Am 26. Februar 2025 hat die Europäische Kommission den Clean Industrial Deal vorgestellt. Dieser soll die wirtschaftliche Grundlage für umfangreiche Investitionen in klimaneutrale energieintensive Industrien und saubere Technologien schaffen.
Mit dem Bekenntnis zu einer 90-prozentigen Emissionsminderung bis 2040 und dem starken Fokus auf den weiteren Ausbau erneuerbarer Energien sowie auf die Kreislaufwirtschaft setzt die EU-Kommission wichtige Signale für eine nachhaltige industrielle Wettbewerbsfähigkeit. Positiv ist auch, dass die Kommission klar zwischen den Herausforderungen für energieintensive Industrien, die dringend dekarbonisiert werden müssen, und der Förderung von Cleantech-Sektoren unterscheidet, die gerade nur schwer an Finanzmittel für eine Skalierung kommen. Zu kurz springt der Deal aber bei den Anstrengungen, die Abhängigkeit der EU von fossilen Brennstoffen zu durchbrechen und zusätzliche EU-Mittel für einen sauberen und gerechten industriellen Wandel zu mobilisieren. Zudem untergraben die so genannten „Omnibus-Vorschläge“ wesentliche Gesetze zur Umwelt- und Unternehmensverantwortung.
Bezahlbare Energie
Einer der zentralen Schwerpunkte des Clean Industrial Deals ist das Sicherstellen wettbewerbsfähiger Energiepreise in Europa. Im „Aktionsplan für bezahlbare Energie“ identifiziert die Kommission zu Recht die Abhängigkeit von fossilen Brennstoffen und strukturelle Ineffizienzen im Stromsystem als Hauptursachen für hohe und volatile Energiepreise. Der Aktionsplan betont die Rolle erneuerbarer Energien, der Elektrifizierung, des Ausbaus der Netze und der Flexibilisierung bei der Senkung der Energiepreise. Positiv hervorzuheben sind dabei die angekündigten Gesetzesvorschläge, die die Genehmigungen für Netze, Speicher und Investitionen in saubere Energie beschleunigen sollen. Ebenso begrüßenswert ist das angekündigte Paket „Bürger und Energie“, das Maßnahmen zur Verringerung der Energiearmut durch Energieeffizienz und dezentrale Teilhabemodelle vorsieht. Auch die Absicht der Kommission, Vorschläge für eine flexibilitätsfördernde Reform der Netzentgelte zur Senkung der Systemkosten zu unterbreiten, ist zu begrüßen. Was hingegen fehlt, ist die Skalierung von Energieeinsparungen und Effizienzmaßnahmen als effektivste Methoden, um Energiekosten zu senken.

● ● ● ●

§ Aufgaben und Übungen:
**a.** Beantworten Sie anhand des Textes zum Clean Industrial Deal die folgenden Fragen:
(i) An welchem Datum hat die Europäische Kommission den Clean Industrial Deal vorgestellt?
(ii) Zu welcher Emissionsminderung bis 2040 bekennt sich die EU-Kommission?
(iii) Welche zwei Hauptursachen für hohe und volatile Energiepreise identifiziert die Kommission im „Aktionsplan für bezahlbare Energie“?
**b.** Fassen Sie den Text zum Clean Industrial Deal in zwei Sätzen zusammen.
**c.** Führen Sie den Text zum Clean Industrial Deal nach seinem letzten Satz fort.

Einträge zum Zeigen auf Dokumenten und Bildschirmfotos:
● ● ● ●

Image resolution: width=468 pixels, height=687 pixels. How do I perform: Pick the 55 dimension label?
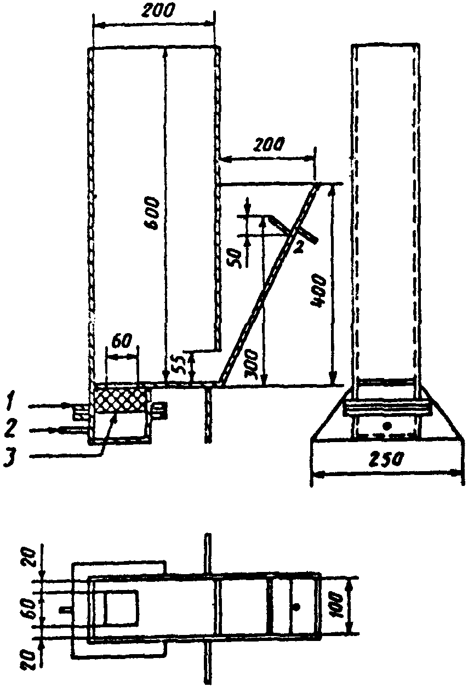point(180,363)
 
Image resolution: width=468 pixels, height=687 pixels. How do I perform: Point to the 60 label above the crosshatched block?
point(121,340)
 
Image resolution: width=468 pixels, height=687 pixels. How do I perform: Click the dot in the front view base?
point(387,425)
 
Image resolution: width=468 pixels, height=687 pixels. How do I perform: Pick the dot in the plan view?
point(296,606)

● ● ● ●

§ Lösungen zur Übung:
**a.**
(i) Am 26. Februar 2025.
(ii) Zu einer Emissionsminderung um 90 Prozent.
(iii) Die Abhängigkeit von fossilen Brennstoffen und strukturelle Ineffizienzen im Stromsystem.

**b.** Die Europäische Kommission hat am 26. Februar 2025 den Clean Industrial Deal vorgestellt, der mit einer 90-prozentigen Emissionsminderung bis 2040, dem Ausbau erneuerbarer Energien und der Kreislaufwirtschaft wichtige Signale setzt, aber beim Durchbrechen der Abhängigkeit von fossilen Brennstoffen und bei der Mobilisierung zusätzlicher EU-Mittel zu kurz springt. Im „Aktionsplan für bezahlbare Energie“ sind beschleunigte Genehmigungen, das Paket „Bürger und Energie“ und eine Reform der Netzentgelte zu begrüßen, während die Skalierung von Energieeinsparungen und Effizienzmaßnahmen fehlt.

**c.**
Völlig kontraproduktiv sind die Erwägungen, gemeinsam Langfristverträge für Gaslieferungen abzuschließen und LNG-Exportinfrastrukturen zu fördern, wodurch die Abhängigkeit der EU von fossilem Gas bestehen bleiben würde.
Leitmärkte: Förderung von Angebot und Nachfrage im Bereich der sauberen Technologien
Die von der Kommission vorgeschlagenen Leitmärkte können ein starker Hebel sein, um die Nachfrage nach CO₂-armen Materialien und Produkten anzukurbeln. Es ist gut, dass die Kommission Vorgaben für die öffentliche Beschaffung CO₂-armer Materialien mit gezielter Nachfrage nach Produkten europäischer Hersteller verbinden möchte. Ebenso zu begrüßen ist das Ziel, bei einzelnen Produktgruppen wie Autos auch für private Märkte die Nutzung CO₂-armer Materialien verbindlich zu machen. Die Kommission sollte dabei den eigenen Anspruch beherzigen, Kreislaufwirtschaft ins Zentrum von industrieller Wettbewerbsfähigkeit und Dekarbonisierung zu stellen. Dafür sollte sie sich bei der angestrebten schnellen Entwicklung eines Labels für die CO₂-Intensität von Industrieprodukten an bestehenden Systemen wie LESS für Stahl orientieren, die sowohl Emissionswerte als auch Schrottanteile berücksichtigen.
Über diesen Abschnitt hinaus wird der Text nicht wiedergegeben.